YOUR GOAL
Write out the full listing again. Make no alterations.

● ● ● ● ●

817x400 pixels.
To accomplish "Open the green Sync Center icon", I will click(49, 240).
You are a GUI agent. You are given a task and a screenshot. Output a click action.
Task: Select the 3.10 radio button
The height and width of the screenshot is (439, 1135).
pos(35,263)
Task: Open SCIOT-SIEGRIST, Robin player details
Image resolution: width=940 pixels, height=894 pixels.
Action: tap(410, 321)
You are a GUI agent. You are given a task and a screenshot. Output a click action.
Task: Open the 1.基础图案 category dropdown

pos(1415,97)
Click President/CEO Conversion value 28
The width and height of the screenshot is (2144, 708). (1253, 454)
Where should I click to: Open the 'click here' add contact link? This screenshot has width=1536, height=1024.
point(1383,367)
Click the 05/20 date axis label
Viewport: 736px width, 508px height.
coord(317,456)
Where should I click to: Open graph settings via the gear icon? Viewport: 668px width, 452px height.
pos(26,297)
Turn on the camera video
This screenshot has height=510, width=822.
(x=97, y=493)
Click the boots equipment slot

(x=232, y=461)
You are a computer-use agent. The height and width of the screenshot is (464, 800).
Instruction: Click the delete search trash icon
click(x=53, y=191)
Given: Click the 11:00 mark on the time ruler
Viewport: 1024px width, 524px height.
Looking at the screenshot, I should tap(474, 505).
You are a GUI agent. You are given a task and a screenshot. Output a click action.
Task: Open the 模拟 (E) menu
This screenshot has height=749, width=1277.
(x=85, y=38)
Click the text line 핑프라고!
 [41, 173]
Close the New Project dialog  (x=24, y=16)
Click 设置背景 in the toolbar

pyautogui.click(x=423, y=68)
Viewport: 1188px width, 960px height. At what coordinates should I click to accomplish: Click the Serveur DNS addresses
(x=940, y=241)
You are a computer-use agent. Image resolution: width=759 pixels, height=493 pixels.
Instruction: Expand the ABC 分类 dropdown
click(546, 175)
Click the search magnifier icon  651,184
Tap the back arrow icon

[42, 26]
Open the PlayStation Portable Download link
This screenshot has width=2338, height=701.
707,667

● ● ● ● ●

EXERCISE SOLUTION
817x400 pixels.
To accomplish "Open the green Sync Center icon", I will click(49, 240).
You are a GUI agent. You are given a task and a screenshot. Output a click action.
Task: Select the 3.10 radio button
The height and width of the screenshot is (439, 1135).
pos(35,263)
Task: Open SCIOT-SIEGRIST, Robin player details
Image resolution: width=940 pixels, height=894 pixels.
Action: tap(410, 321)
You are a GUI agent. You are given a task and a screenshot. Output a click action.
Task: Open the 1.基础图案 category dropdown

pos(1415,97)
Click President/CEO Conversion value 28
The width and height of the screenshot is (2144, 708). (1253, 454)
Where should I click to: Open the 'click here' add contact link? This screenshot has width=1536, height=1024.
point(1383,367)
Click the 05/20 date axis label
Viewport: 736px width, 508px height.
coord(317,456)
Where should I click to: Open graph settings via the gear icon? Viewport: 668px width, 452px height.
pos(26,297)
Turn on the camera video
This screenshot has height=510, width=822.
(x=97, y=493)
Click the boots equipment slot

(x=232, y=461)
You are a computer-use agent. The height and width of the screenshot is (464, 800).
Instruction: Click the delete search trash icon
click(x=53, y=191)
Given: Click the 11:00 mark on the time ruler
Viewport: 1024px width, 524px height.
Looking at the screenshot, I should tap(474, 505).
You are a GUI agent. You are given a task and a screenshot. Output a click action.
Task: Open the 模拟 (E) menu
This screenshot has height=749, width=1277.
(x=85, y=38)
Click the text line 핑프라고!
 [41, 173]
Close the New Project dialog  (x=24, y=16)
Click 设置背景 in the toolbar

pyautogui.click(x=423, y=68)
Viewport: 1188px width, 960px height. At what coordinates should I click to accomplish: Click the Serveur DNS addresses
(x=940, y=241)
You are a computer-use agent. Image resolution: width=759 pixels, height=493 pixels.
Instruction: Expand the ABC 分类 dropdown
click(546, 175)
Click the search magnifier icon  651,184
Tap the back arrow icon

[42, 26]
Open the PlayStation Portable Download link
This screenshot has width=2338, height=701.
707,667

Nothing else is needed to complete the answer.